During the 1970s many programmers began to write 'conceptual ontologies', which structured
real-world information into computer-understandable data. Examples are MARGIE (Schank,
1975), SAM (Cullingford, 1978), PAM (Wilensky, 1978), TaleSpin (Meehan, 1976), QUALM
(Lehnert, 1977), Politics (Carbonell, 1979), and Plot Units (Lehnert 1981). During this time,
many chatterbots were written including PARRY, Racter, and Jabberwacky.
Up to the 1980s, most NLP systems were based on complex sets of hand-written rules. Starting
in the late 1980s, however, there was a revolution in NLP with the introduction of machine
learning algorithms for language processing.

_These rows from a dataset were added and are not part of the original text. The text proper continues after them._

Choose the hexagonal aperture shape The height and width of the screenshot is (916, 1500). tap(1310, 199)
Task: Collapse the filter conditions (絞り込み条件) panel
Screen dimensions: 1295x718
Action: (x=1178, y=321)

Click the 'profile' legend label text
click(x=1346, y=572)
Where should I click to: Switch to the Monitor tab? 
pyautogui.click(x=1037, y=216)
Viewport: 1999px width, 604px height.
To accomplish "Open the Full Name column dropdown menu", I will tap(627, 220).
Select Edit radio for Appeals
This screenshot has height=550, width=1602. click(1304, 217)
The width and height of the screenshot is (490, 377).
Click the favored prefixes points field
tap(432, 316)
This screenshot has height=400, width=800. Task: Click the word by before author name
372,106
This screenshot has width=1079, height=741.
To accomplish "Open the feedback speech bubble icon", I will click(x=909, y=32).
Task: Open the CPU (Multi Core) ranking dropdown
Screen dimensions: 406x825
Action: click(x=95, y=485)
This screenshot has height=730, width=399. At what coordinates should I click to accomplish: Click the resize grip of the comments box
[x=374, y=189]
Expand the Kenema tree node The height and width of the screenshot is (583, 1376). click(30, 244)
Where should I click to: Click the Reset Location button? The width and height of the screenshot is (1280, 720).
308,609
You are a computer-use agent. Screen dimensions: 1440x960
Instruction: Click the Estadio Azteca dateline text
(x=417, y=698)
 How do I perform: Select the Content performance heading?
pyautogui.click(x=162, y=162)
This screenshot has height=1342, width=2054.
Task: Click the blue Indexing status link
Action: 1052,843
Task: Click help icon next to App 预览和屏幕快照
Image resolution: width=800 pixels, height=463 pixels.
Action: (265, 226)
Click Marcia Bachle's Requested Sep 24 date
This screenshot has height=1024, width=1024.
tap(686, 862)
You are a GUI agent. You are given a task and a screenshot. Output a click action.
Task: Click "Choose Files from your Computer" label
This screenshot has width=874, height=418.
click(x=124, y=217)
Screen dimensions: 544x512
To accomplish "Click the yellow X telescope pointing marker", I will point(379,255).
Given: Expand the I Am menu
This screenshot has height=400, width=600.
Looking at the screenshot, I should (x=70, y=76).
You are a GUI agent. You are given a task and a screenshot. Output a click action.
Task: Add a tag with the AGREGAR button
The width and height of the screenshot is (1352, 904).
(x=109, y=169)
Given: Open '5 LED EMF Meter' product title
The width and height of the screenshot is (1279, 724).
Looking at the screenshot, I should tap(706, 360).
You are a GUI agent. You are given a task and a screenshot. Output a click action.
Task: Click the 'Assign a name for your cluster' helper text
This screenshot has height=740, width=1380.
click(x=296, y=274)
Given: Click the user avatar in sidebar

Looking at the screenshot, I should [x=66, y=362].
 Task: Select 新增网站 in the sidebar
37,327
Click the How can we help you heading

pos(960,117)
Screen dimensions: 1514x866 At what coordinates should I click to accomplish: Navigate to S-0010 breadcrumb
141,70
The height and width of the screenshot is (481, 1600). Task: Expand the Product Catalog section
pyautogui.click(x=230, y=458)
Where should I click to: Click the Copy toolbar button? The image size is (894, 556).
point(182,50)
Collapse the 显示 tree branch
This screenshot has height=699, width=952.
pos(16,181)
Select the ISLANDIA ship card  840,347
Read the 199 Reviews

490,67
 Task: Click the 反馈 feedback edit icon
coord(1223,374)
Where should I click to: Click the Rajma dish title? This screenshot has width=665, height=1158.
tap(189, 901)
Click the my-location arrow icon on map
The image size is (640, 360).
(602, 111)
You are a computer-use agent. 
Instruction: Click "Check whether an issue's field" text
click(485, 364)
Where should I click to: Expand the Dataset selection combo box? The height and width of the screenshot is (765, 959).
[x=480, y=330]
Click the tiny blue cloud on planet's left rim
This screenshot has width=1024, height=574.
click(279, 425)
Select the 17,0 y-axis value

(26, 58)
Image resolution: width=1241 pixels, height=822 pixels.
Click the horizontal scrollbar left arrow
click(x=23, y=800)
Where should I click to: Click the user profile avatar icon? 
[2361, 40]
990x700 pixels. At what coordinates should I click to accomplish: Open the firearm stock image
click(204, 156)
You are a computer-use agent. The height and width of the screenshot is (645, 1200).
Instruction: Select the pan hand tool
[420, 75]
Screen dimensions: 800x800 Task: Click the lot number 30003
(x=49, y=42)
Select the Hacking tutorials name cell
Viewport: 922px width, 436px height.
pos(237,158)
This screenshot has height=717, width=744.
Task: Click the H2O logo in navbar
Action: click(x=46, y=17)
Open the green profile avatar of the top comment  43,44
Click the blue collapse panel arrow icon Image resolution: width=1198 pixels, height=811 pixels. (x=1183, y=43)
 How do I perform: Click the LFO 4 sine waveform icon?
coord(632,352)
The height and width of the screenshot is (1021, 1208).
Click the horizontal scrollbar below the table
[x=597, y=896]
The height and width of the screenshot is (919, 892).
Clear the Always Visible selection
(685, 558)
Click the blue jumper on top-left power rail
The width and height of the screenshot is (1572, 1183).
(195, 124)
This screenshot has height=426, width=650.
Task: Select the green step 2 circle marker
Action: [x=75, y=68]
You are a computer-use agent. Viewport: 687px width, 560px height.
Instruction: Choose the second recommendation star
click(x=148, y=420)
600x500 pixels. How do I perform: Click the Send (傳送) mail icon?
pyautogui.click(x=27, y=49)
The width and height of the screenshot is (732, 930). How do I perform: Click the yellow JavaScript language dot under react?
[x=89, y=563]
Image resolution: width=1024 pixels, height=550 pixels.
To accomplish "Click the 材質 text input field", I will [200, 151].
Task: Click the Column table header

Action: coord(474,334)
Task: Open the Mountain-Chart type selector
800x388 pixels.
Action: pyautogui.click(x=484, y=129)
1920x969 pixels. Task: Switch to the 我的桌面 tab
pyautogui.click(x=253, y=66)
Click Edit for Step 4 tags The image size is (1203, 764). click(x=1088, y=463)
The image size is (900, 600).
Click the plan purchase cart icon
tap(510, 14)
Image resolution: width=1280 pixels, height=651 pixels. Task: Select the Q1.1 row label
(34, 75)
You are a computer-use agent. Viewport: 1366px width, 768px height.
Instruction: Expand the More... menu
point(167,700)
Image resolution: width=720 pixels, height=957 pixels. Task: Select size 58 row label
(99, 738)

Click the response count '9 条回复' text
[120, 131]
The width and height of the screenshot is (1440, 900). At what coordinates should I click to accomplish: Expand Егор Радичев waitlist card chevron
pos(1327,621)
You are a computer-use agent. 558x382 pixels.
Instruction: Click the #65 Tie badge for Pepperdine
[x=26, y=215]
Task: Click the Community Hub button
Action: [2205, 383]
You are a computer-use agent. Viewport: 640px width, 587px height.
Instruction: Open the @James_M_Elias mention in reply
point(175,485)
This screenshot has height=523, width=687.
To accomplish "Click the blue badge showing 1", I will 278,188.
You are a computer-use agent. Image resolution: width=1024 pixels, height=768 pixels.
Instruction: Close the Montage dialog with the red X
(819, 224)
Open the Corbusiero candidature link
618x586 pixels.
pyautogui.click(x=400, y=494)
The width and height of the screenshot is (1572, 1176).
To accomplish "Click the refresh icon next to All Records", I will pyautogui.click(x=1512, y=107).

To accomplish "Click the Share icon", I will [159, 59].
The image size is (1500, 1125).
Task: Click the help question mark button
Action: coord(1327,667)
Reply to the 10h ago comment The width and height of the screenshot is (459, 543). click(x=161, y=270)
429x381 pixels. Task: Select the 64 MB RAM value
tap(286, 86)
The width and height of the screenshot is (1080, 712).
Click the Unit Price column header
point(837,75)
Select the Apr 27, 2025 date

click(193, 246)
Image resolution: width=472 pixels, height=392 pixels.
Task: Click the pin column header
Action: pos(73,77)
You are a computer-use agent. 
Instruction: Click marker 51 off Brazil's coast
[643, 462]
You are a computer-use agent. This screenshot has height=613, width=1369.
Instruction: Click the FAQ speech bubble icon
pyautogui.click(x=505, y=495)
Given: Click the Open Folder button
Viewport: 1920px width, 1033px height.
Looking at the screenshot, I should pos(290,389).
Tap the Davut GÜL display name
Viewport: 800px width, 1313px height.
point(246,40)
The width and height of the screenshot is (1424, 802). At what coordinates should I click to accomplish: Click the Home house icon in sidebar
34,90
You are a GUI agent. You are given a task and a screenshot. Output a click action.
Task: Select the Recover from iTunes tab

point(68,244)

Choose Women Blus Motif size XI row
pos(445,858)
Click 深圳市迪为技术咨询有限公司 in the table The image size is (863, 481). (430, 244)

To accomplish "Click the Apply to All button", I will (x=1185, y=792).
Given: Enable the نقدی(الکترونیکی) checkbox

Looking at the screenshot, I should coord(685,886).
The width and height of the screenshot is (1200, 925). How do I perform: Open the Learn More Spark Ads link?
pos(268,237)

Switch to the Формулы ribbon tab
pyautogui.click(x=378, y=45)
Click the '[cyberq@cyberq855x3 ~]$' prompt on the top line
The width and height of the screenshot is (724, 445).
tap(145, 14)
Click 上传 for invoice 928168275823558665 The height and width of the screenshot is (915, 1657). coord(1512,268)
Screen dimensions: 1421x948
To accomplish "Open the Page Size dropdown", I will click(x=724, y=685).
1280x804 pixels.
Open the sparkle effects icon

This was due to both the steady increase in
computational power resulting from Moore's Law and the gradual lessening of the dominance of
Chomskyan theories of linguistics (e.g. transformational grammar), whose theoretical
underpinnings discouraged the sort of corpus linguistics that underlies the machine-learning
approach to language processing.[3] Some of the earliest-used machine learning algorithms, such
as decision trees, produced systems of hard if-then rules similar to existing hand-written rules.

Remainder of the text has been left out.